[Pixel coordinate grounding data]
□ □ □

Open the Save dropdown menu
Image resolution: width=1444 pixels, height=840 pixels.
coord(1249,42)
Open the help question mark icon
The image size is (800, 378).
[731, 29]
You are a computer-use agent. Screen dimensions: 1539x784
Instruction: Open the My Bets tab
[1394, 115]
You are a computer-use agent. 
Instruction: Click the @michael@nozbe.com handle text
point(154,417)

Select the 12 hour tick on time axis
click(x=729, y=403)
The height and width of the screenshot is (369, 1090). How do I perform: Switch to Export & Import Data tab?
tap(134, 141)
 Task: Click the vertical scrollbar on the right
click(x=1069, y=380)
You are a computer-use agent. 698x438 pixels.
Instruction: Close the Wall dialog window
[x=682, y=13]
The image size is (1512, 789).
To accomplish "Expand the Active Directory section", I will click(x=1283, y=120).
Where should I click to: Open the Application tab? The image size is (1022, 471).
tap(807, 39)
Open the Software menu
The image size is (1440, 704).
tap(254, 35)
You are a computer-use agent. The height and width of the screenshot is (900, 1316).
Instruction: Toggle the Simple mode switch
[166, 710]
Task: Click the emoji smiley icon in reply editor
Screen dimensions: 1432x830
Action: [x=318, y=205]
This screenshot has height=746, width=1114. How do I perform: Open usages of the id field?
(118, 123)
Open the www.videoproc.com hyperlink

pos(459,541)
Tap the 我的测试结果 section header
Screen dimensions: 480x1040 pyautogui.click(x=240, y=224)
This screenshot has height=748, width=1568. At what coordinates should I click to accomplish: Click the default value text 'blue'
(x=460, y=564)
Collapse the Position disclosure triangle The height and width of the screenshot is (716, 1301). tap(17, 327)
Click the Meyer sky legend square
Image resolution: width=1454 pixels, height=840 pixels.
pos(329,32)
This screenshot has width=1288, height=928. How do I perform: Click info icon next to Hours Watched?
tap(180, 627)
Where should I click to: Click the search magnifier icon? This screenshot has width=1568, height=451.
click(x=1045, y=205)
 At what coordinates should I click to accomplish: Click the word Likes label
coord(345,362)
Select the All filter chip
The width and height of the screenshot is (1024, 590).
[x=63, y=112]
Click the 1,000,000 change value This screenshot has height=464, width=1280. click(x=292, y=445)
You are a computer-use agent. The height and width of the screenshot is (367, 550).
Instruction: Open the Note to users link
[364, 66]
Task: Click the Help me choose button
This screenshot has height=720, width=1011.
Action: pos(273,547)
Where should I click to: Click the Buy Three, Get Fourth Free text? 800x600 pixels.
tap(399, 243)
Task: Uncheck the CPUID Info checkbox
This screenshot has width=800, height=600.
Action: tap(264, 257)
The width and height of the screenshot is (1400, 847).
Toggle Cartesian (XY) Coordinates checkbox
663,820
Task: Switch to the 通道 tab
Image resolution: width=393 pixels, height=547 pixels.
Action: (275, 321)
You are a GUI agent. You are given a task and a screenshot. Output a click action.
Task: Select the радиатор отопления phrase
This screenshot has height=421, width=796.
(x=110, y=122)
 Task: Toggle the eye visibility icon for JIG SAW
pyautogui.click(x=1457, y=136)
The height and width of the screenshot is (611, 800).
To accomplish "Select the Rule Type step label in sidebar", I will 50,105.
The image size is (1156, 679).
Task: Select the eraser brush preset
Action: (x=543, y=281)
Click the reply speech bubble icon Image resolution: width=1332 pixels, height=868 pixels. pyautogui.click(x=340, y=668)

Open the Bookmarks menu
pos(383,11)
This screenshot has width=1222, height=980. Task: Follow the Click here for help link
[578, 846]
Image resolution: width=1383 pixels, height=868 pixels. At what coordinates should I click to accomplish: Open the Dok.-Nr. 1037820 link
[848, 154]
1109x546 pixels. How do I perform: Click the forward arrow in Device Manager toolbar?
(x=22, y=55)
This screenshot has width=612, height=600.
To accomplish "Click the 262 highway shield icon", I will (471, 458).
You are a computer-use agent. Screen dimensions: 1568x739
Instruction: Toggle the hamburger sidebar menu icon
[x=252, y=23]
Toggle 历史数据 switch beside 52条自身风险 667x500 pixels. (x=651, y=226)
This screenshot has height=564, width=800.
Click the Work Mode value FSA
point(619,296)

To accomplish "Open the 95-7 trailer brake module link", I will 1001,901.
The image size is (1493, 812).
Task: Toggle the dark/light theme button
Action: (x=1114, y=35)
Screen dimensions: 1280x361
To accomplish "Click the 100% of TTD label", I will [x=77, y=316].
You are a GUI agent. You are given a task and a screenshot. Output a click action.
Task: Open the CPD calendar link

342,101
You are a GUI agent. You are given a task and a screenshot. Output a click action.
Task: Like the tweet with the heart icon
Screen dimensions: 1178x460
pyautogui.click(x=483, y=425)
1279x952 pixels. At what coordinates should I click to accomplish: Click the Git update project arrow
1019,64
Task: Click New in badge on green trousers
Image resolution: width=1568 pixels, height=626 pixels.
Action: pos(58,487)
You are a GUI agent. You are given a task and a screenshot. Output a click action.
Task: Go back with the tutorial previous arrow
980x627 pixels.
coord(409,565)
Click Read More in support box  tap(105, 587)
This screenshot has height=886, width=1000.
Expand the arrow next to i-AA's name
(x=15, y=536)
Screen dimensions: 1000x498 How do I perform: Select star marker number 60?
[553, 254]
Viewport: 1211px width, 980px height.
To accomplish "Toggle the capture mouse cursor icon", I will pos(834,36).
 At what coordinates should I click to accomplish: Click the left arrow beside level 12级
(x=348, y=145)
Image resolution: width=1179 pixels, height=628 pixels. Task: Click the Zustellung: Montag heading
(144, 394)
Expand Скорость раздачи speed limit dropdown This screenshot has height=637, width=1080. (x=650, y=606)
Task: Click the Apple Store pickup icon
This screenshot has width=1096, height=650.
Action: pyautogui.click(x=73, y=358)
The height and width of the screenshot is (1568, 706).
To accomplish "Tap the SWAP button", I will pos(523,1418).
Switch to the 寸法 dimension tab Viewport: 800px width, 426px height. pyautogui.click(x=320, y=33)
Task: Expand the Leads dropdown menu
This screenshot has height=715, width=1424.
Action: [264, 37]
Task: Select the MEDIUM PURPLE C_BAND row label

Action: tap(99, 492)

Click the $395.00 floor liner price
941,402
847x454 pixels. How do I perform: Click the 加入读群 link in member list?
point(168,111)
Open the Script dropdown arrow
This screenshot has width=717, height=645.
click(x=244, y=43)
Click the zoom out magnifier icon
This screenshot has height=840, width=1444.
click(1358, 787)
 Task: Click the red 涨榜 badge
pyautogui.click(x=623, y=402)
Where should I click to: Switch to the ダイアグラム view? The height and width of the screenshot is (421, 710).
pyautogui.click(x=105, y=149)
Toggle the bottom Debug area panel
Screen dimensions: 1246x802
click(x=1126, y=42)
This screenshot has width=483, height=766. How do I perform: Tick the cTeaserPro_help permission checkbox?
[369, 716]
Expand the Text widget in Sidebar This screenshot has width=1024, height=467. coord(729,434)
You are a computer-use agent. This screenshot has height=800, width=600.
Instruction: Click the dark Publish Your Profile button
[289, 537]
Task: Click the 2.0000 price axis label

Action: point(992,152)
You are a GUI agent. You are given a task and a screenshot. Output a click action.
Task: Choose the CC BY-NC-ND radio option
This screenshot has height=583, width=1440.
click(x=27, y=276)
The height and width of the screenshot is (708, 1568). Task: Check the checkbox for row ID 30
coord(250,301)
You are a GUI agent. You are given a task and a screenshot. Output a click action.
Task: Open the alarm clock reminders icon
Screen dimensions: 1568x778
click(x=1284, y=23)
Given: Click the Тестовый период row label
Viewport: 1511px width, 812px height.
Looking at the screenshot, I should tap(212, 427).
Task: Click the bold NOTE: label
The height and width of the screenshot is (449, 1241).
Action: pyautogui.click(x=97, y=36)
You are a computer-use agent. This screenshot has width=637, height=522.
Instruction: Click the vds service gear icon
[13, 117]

□ □ □

- [YOUR ASSIGNMENT] From the records above, reproduce exactly the lines from the one with "980x627 pixels." to the one with "Task: Choose the CC BY-NC-ND radio option", both included, and no others.

- [EXERCISE OUTPUT]
980x627 pixels.
coord(409,565)
Click Read More in support box  tap(105, 587)
This screenshot has height=886, width=1000.
Expand the arrow next to i-AA's name
(x=15, y=536)
Screen dimensions: 1000x498 How do I perform: Select star marker number 60?
[553, 254]
Viewport: 1211px width, 980px height.
To accomplish "Toggle the capture mouse cursor icon", I will pos(834,36).
 At what coordinates should I click to accomplish: Click the left arrow beside level 12级
(x=348, y=145)
Image resolution: width=1179 pixels, height=628 pixels. Task: Click the Zustellung: Montag heading
(144, 394)
Expand Скорость раздачи speed limit dropdown This screenshot has height=637, width=1080. (x=650, y=606)
Task: Click the Apple Store pickup icon
This screenshot has width=1096, height=650.
Action: pyautogui.click(x=73, y=358)
The height and width of the screenshot is (1568, 706).
To accomplish "Tap the SWAP button", I will pos(523,1418).
Switch to the 寸法 dimension tab Viewport: 800px width, 426px height. pyautogui.click(x=320, y=33)
Task: Expand the Leads dropdown menu
This screenshot has height=715, width=1424.
Action: [264, 37]
Task: Select the MEDIUM PURPLE C_BAND row label

Action: tap(99, 492)

Click the $395.00 floor liner price
941,402
847x454 pixels. How do I perform: Click the 加入读群 link in member list?
point(168,111)
Open the Script dropdown arrow
This screenshot has width=717, height=645.
click(x=244, y=43)
Click the zoom out magnifier icon
This screenshot has height=840, width=1444.
click(1358, 787)
 Task: Click the red 涨榜 badge
pyautogui.click(x=623, y=402)
Where should I click to: Switch to the ダイアグラム view? The height and width of the screenshot is (421, 710).
pyautogui.click(x=105, y=149)
Toggle the bottom Debug area panel
Screen dimensions: 1246x802
click(x=1126, y=42)
This screenshot has width=483, height=766. How do I perform: Tick the cTeaserPro_help permission checkbox?
[369, 716]
Expand the Text widget in Sidebar This screenshot has width=1024, height=467. coord(729,434)
You are a computer-use agent. This screenshot has height=800, width=600.
Instruction: Click the dark Publish Your Profile button
[289, 537]
Task: Click the 2.0000 price axis label

Action: point(992,152)
You are a GUI agent. You are given a task and a screenshot. Output a click action.
Task: Choose the CC BY-NC-ND radio option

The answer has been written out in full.